Angélica Mercedes trae otra tacita de café, la Selvática vuelve a la mesa de los León y la gente amontonada en la puerta y detrás de las cañas después de un momento comienza a disgregarse. Los churres retornan a sus carreras polvorientas, de nuevo se oyen sus voces delgadas e hirientes. Los transeúntes hacen un alto frente a la chichería, meten la cabeza, señalan al padre García que, agachado, bebe su café a sorbitos, parten. Angélica Mercedes, los inconquistables y la Selvática, hablan a media voz de viandas y bebidas, calculan cuánta gente vendrá al velorio, musitan nombres, cifras y discuten precios.

– ¿Acabó su café? -dice el doctor Zevallos-. Ya tenemos ajetreos de sobra por hoy, vámonos a la cama.

No hay respuesta: el padre García duerme apaciblemente, la cabeza inclinada sobre el pecho, una punta de la bufanda sumergida en la tacita.
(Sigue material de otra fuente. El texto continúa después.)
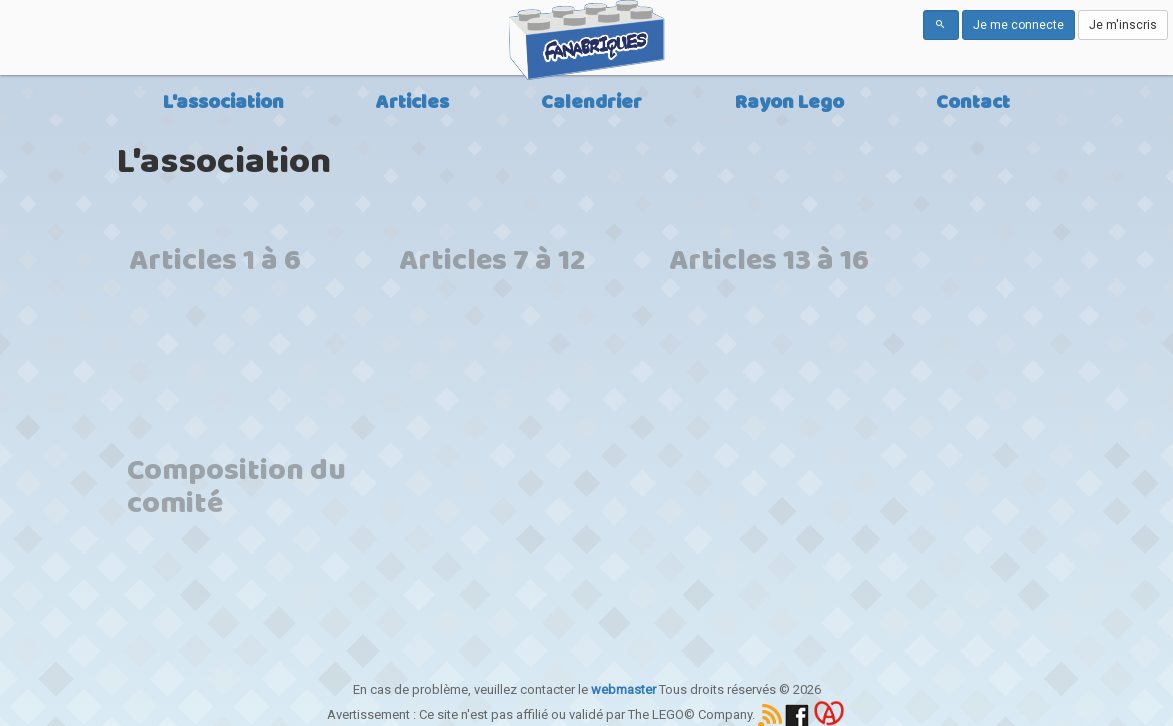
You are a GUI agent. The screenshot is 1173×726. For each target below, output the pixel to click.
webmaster (623, 689)
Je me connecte (1018, 25)
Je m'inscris (1123, 25)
– Se quedó dormido -dice el doctor Zevallos-. No sé qué me da despertarlo.

– ¿Quiere que le preparemos una camita? -dice Angélica Mercedes-. En el otro cuarto, doctor. Lo abrigaremos bien, no haremos ruido.

– No, no, que se despierte y me lo llevo -dice el doctor Zevallos-. Él no da nunca su brazo a torcer, pero yo lo conozco. La muerte de Anselmo lo ha afectado bastante.

– Más bien debía estar contento -susurra el Mono, apenado-. Siempre que veía a don Anselmo en la calle, lo insultaba. Le tenía odio.

– Y el arpista no le contestaba, se hacía el que no oía y se iba a la otra vereda -dice José.

– No lo odiaba tanto -dice el doctor Zevallos-. Por lo menos, ya no en estos últimos años. Sólo que era una costumbre en él, un vicio.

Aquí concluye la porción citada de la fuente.